The average gross yield is approximately 3.38%, based on average rent of $4,029/month and average transacted price of $1,395,370. However, the rental market at Coastal Breeze Residences is thin: only 17 rental transactions are on record, reflecting the boutique unit count (63 units) and the bus-dependent location which limits appeal to the mass expatriate and PMET rental market. Landlords should expect longer void periods between tenancies compared to larger estates like Hedges Park or Coastal Cabana. The primary rental demand drivers are expatriate families at nearby Stamford American International School and households employed in the Changi aviation and logistics cluster.
How does Coastal Breeze Residences compare to Hedges Park and Kassia?
Hedges Park Condominium (~$1,151 PSF, 99yr/2010, 501 units) is slightly cheaper per square foot and offers a larger estate with more resort-scale facilities and a bigger tenant pool — better for yield investors. Coastal Breeze Residences commands a small premium for its quieter boutique scale and more intimate community. Kassia (~$2,032 PSF, Freehold, 276 units) is a freehold development with no lease decay concerns, superior resale flexibility, and no CPF restriction horizon — the premium over Coastal Breeze Residences is the quantified value of permanent tenure. Buyers with a longer investment horizon or multigenerational intent should seriously evaluate Kassia’s freehold advantage despite the higher entry cost.

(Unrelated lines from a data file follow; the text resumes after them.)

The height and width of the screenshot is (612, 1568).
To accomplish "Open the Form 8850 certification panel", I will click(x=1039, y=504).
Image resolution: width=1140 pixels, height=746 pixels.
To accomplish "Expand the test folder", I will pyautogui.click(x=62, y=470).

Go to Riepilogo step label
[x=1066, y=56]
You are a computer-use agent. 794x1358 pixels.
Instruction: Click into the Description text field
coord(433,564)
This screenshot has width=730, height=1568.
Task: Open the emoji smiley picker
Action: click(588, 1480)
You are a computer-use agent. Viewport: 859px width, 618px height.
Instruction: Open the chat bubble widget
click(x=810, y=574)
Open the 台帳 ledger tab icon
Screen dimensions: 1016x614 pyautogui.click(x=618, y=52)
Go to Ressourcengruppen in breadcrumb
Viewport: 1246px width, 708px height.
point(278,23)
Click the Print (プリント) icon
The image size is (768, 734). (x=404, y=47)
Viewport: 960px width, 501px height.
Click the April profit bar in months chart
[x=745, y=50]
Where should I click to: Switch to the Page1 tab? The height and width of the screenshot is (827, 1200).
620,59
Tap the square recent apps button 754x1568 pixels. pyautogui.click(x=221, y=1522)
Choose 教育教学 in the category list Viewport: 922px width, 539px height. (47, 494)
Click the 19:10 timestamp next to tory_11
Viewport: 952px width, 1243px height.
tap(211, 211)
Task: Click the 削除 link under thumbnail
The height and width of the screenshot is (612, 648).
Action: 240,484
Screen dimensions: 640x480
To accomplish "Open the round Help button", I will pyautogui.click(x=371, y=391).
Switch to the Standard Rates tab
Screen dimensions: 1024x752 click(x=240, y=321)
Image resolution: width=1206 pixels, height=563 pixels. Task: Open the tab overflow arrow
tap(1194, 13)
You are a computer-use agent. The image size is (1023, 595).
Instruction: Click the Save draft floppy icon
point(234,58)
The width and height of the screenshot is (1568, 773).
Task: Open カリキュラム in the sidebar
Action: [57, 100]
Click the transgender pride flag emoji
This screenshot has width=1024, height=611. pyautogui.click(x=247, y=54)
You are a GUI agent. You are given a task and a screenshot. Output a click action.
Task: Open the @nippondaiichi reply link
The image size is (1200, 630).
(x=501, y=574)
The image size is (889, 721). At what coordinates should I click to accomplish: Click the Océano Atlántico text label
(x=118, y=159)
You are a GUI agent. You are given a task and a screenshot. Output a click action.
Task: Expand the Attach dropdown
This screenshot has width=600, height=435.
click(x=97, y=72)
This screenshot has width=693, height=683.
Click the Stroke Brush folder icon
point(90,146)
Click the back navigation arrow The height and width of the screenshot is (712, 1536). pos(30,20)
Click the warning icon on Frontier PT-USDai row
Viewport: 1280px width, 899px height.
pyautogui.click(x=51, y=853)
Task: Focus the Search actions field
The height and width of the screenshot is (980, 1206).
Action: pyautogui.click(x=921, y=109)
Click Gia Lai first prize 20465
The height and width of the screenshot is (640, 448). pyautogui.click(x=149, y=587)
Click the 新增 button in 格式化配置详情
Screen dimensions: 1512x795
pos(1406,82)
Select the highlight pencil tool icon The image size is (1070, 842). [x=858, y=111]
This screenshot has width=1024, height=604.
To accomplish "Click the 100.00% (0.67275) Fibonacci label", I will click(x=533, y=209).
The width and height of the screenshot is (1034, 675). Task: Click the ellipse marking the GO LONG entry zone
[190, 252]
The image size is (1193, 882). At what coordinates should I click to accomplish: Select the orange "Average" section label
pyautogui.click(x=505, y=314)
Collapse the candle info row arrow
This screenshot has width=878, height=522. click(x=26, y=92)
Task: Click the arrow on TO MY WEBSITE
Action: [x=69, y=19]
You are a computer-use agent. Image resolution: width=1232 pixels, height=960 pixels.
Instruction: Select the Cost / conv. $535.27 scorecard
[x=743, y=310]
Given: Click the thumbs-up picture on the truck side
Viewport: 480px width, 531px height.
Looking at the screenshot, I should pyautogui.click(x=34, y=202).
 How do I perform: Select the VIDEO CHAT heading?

What schools are within range of Coastal Breeze Residences?
Pasir Ris Primary School is approximately 890 m away and Pasir Ris Crest Secondary School is approximately 930 m — both within the 1 km radius relevant for primary school registration priority balloting. Meridian Primary School is approximately 1.07 km. Stamford American International School (SAIS), one of Singapore’s leading international schools offering the International Baccalaureate and American curriculum, is approximately 1.03 km — a meaningful draw for expatriate tenant families and the primary reason the development attracts international rental demand despite its bus-dependent location.
Is the Changi/Loyang location a long-term positive for property values?
The structural case is credible over a decade-plus horizon. Changi Airport Terminal 5 — the world’s largest single-terminal airport project — will substantially expand employment in aviation, aerospace, logistics, and airport-adjacent services in the Changi corridor. The Cross Island Line at Pasir Ris (CR5) adds a new MRT line to Singapore’s east, reducing commuting time across the island. These are genuine long-cycle infrastructure investments that support the neighbourhood’s demand fundamentals. The near-term picture remains one of an industrial-residential hybrid area; the transformation will take time. Patient long-hold buyers are positioned to benefit more than short-to-medium term traders.